_TRECHO SELECIONADO:_

Fernando Gross – 03/2018 Centro Cristão de Estudos Judaicos

"Ora, os caminhos do Senhor são muitos, embora Ele próprio seja o Caminho. Pois, Ele chama-se a si mesmo caminho, e mostra a razão porque fala assim: Ninguém vai ao Pai senão por mim (Jo 14,6). Devemos, portanto, examinar e avaliar muitos caminhos, para encontrarmos, por entre os ensinamentos de muitos, o único caminho certo, o único que nos conduz à vida eterna. Há caminhos na Lei, caminhos nos profetas, caminhos nos Evangelhos e nos apóstolos, caminhos nas diversas obras dos mestres. Felizes os que andam por eles, movidos pelo temor do Senhor". (Dos tratados sobre os Salmos, de Santo Hilário, bispo – Os 127, 1-3; CSEL 24, 628-630 – Século IV).

"Mas Abraão lhe disse: Se não escutam a Moisés, nem aos Profetas, eles não acreditarão, mesmo que alguém ressuscite dos mortos". (Lc 16,31)

Aprendendo com as tradições paternas (Gl 1,14)

A Importância das fontes judaicas para um cristão – Pierre Lenhardt[1]

A importância vital das fontes judaicas
A Torah Una do Deus Uno
O vai e vem do cristianismo ao judaísmo e do judaísmo ao cristianismo

"As fontes judaicas que eu frequento intensamente já há numerosos anos, tiveram uma importância vital para o cristão que eu sou" (Irmão
Pierre Lenhardt – 90 anos NDS).
Gostaria muito que essa importância fosse reconhecida por todos os cristãos e que os cristãos sempre em maior número se engajassem no estudo das fontes judaicas. Vou me apoiar sobre a experiência adquirida no contato de Israel e de sua Tradição religiosa, já que não tenho uma notoriedade doutoral... Minhas posições pessoais são aquelas de um católico, não me opondo de modo algum às outras confissões cristãs. Mas quero ser bem claro, o quanto possível for sobre minha identidade, para tratar sobre a importância que tiveram para mim os estudos judaicos.

_ATIVIDADES PROPOSTAS:_
(1) No trecho selecionado, em que lugares a citação de Santo Hilário afirma haver caminhos?
(2) Reproduza do trecho selecionado a passagem que vai de "Fernando Gross –" a "paternas (Gl 1,14)", sem alterar nenhuma palavra.
O material não é necessário para resolver as atividades.

_SEÇÃO DE DADOS:_

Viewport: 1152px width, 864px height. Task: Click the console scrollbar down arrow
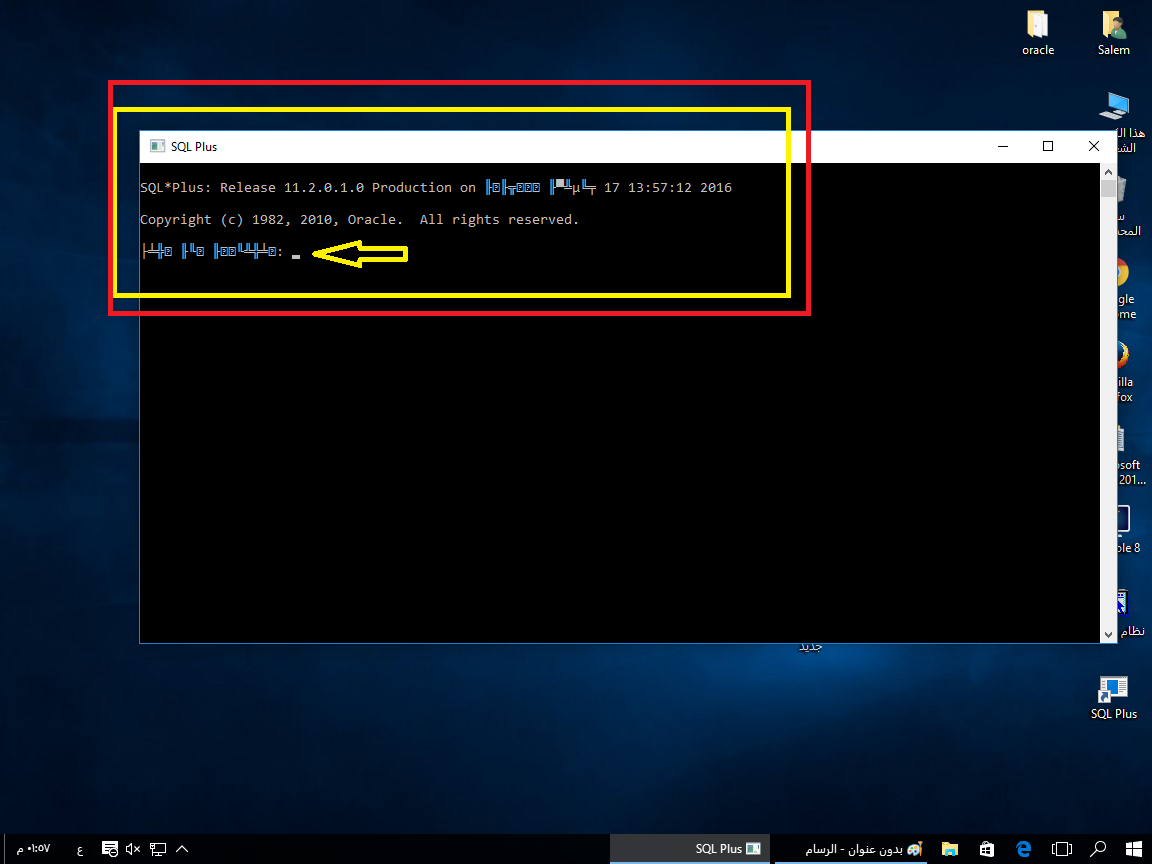[1108, 634]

_RESPOSTAS DAS ATIVIDADES:_
(1) Na Lei, nos profetas, nos Evangelhos e nos apóstolos, e nas diversas obras dos mestres.

(2)
Fernando Gross – 03/2018 Centro Cristão de Estudos Judaicos

"Ora, os caminhos do Senhor são muitos, embora Ele próprio seja o Caminho. Pois, Ele chama-se a si mesmo caminho, e mostra a razão porque fala assim: Ninguém vai ao Pai senão por mim (Jo 14,6). Devemos, portanto, examinar e avaliar muitos caminhos, para encontrarmos, por entre os ensinamentos de muitos, o único caminho certo, o único que nos conduz à vida eterna. Há caminhos na Lei, caminhos nos profetas, caminhos nos Evangelhos e nos apóstolos, caminhos nas diversas obras dos mestres. Felizes os que andam por eles, movidos pelo temor do Senhor". (Dos tratados sobre os Salmos, de Santo Hilário, bispo – Os 127, 1-3; CSEL 24, 628-630 – Século IV).

"Mas Abraão lhe disse: Se não escutam a Moisés, nem aos Profetas, eles não acreditarão, mesmo que alguém ressuscite dos mortos". (Lc 16,31)

Aprendendo com as tradições paternas (Gl 1,14)